→ Énoncé
Recopiez à l'identique les lignes de la liste ci-dessous, en commençant par celle qui contient "You are a computer-use agent. Screen" et en terminant par celle qui contient "[x=360, y=652]", ces deux lignes incluses.

-------- Entrées --------

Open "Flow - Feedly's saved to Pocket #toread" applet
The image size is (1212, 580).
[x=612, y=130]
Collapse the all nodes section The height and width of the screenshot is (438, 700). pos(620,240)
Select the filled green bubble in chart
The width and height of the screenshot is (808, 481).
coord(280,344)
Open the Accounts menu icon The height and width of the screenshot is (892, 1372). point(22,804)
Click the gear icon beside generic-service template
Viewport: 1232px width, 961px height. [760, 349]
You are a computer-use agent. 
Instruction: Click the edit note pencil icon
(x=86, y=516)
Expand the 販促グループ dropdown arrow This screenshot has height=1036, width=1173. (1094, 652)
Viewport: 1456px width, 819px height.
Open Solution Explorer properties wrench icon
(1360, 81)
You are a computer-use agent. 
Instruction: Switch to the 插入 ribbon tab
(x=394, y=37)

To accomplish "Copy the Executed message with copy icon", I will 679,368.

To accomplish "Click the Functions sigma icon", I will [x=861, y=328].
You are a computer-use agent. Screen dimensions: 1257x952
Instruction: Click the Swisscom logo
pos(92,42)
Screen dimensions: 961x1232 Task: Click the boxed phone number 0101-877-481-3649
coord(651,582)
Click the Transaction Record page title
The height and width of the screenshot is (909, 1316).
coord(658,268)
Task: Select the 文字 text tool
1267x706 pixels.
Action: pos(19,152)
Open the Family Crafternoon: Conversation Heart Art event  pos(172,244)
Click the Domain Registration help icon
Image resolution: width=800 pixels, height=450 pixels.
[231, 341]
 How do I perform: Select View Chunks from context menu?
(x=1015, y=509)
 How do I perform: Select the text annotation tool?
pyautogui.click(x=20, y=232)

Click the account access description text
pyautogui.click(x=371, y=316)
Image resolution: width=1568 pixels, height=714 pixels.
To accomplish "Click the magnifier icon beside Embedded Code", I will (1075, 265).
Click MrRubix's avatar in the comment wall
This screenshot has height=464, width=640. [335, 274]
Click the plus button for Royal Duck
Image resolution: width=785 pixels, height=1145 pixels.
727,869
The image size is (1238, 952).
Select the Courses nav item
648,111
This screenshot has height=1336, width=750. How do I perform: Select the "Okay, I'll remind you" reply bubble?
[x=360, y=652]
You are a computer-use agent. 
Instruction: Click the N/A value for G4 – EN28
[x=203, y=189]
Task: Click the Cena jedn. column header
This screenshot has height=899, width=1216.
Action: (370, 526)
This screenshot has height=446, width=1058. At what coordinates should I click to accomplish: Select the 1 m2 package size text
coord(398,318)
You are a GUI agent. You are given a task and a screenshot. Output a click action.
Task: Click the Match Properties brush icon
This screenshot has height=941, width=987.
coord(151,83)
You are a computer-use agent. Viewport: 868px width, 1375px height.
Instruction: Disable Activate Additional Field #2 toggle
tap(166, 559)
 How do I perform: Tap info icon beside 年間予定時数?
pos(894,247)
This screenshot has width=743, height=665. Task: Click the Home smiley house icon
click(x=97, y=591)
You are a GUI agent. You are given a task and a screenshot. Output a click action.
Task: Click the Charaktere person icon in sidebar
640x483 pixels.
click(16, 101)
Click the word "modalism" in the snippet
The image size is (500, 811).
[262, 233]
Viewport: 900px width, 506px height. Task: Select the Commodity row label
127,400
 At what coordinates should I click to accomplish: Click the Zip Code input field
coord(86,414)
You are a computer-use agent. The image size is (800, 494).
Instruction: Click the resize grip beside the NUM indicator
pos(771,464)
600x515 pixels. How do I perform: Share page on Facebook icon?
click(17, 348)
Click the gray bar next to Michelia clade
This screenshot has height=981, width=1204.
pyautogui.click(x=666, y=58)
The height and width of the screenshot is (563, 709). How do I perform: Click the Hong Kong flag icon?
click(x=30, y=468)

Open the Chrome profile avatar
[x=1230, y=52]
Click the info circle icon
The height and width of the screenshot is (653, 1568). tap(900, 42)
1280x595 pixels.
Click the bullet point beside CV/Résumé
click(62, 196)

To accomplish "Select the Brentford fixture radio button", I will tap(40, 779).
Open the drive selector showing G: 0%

--------

→ Résultat
You are a computer-use agent. Screen dimensions: 1257x952
Instruction: Click the Swisscom logo
pos(92,42)
Screen dimensions: 961x1232 Task: Click the boxed phone number 0101-877-481-3649
coord(651,582)
Click the Transaction Record page title
The height and width of the screenshot is (909, 1316).
coord(658,268)
Task: Select the 文字 text tool
1267x706 pixels.
Action: pos(19,152)
Open the Family Crafternoon: Conversation Heart Art event  pos(172,244)
Click the Domain Registration help icon
Image resolution: width=800 pixels, height=450 pixels.
[231, 341]
 How do I perform: Select View Chunks from context menu?
(x=1015, y=509)
 How do I perform: Select the text annotation tool?
pyautogui.click(x=20, y=232)

Click the account access description text
pyautogui.click(x=371, y=316)
Image resolution: width=1568 pixels, height=714 pixels.
To accomplish "Click the magnifier icon beside Embedded Code", I will (1075, 265).
Click MrRubix's avatar in the comment wall
This screenshot has height=464, width=640. [335, 274]
Click the plus button for Royal Duck
Image resolution: width=785 pixels, height=1145 pixels.
727,869
The image size is (1238, 952).
Select the Courses nav item
648,111
This screenshot has height=1336, width=750. How do I perform: Select the "Okay, I'll remind you" reply bubble?
[x=360, y=652]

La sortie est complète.